And yeah, including ghosts in a YA novel counts as fantasy too.

So, why all the teenage fantasy? Because teenage reality is harsh.

I’ve experienced that harshness as my brother and I grew up, and I’m experiencing it again as my children are going through their teenage and young adult years. Adolescence is a gap between reaching physical maturity and achieving emotional maturity, and between when a person feels like an adult and when the law says they are an adult. In the United States and most other Western countries, we don’t have a good way to help young people navigate that gap. High school is the closest thing, but it is imperfect. As a result, teenagers could wind up feeling powerless and frustrated.

What can teenagers do when they feel that way? One of the healthiest ways is through fantasy. In fantasy, teens can dwell in a world where they have control, where they feel listened to and valued, and where they can determine their own destiny. Instead of feeling limited and inferior, teens can discover their power.

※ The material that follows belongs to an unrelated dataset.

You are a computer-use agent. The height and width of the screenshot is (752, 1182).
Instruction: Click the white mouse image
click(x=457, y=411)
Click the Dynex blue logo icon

In all three of the books I reviewed, the teenage protagonists learn that they have power at a time when they feel powerless. They learn that they could use that power to save others as well as themselves. They learn that not only do they have a place in the world, they can define for themselves what that place is. Defining that place doesn’t come easy and often has a steep price. It means losing some things, even some people. Before you can reach for what you need, you have to decide what you’re willing to let go.

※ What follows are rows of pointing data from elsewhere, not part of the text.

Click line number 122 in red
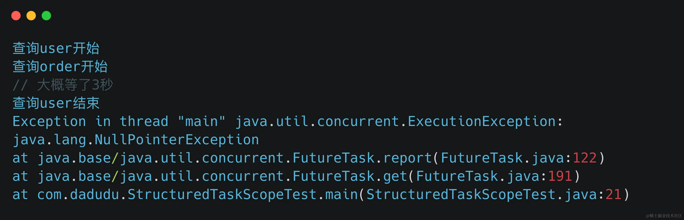Viewport: 684px width, 220px height. 585,158
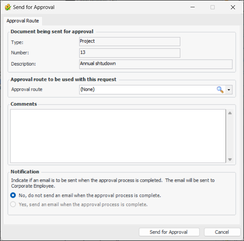This screenshot has height=241, width=244.
Task: Click inside the Comments text box
Action: (x=117, y=136)
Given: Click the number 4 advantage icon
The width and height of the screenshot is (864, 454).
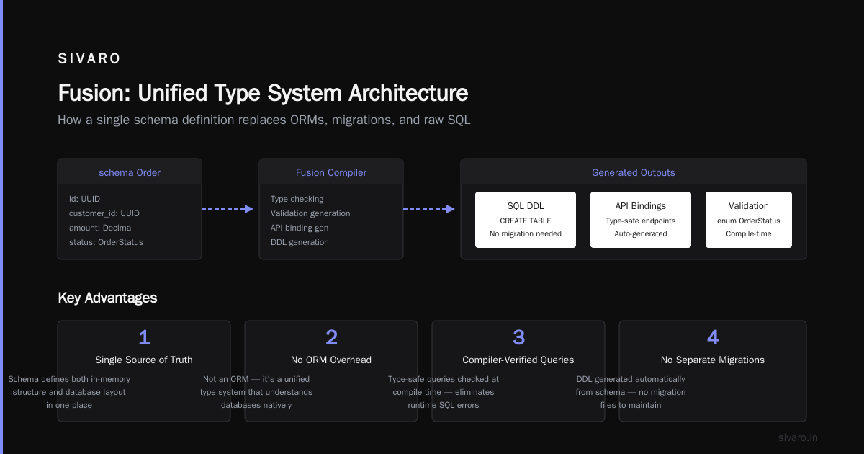Looking at the screenshot, I should [713, 337].
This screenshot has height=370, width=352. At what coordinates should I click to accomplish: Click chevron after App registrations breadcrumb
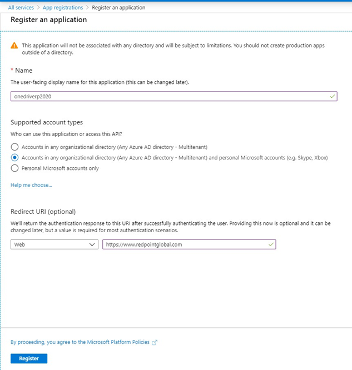pyautogui.click(x=89, y=8)
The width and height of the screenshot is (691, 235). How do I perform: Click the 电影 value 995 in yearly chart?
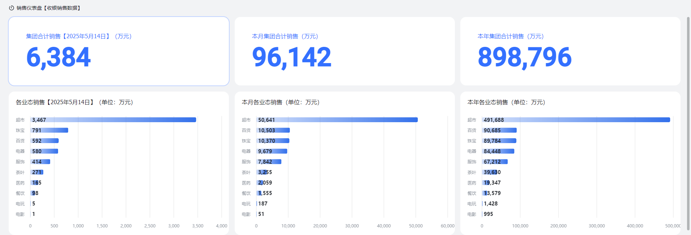coord(488,214)
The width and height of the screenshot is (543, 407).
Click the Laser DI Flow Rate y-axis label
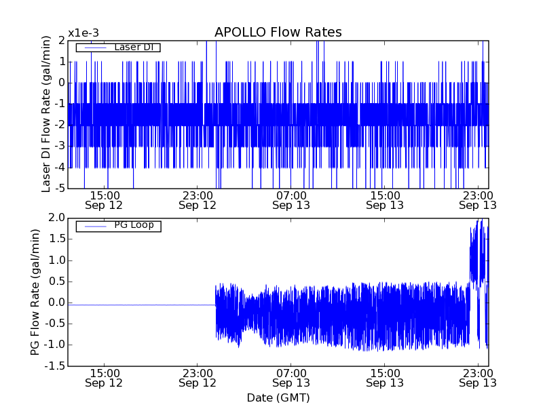(x=46, y=115)
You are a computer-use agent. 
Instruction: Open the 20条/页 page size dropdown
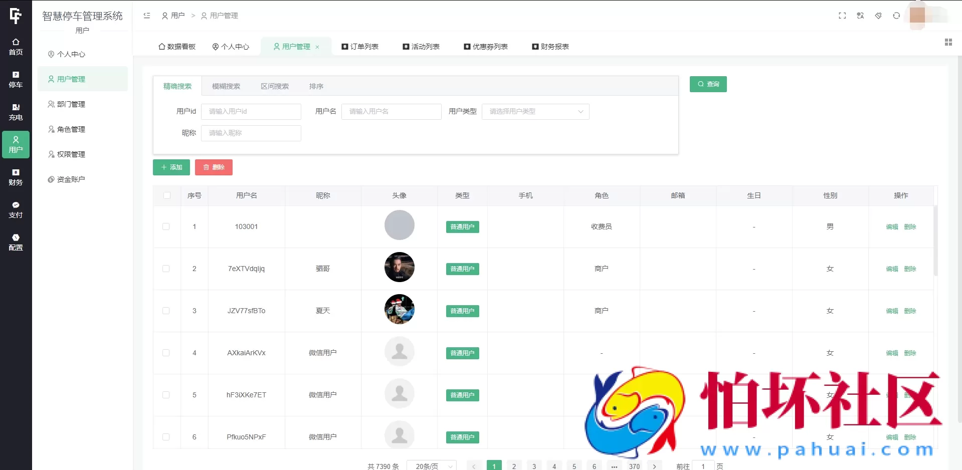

Fantasies aren’t meaningless escapism. They can be useful in solving problems. They can help us regain hope when we feel hopeless. They can show us that others suffer from the same pain we do. If they have the ability to rise above their conditions, so can we. YA fantasy can provide solutions, hope, and support for an audience who desperately needs them. It is certainly better than some of the other ways teens deal with powerlessness and frustration.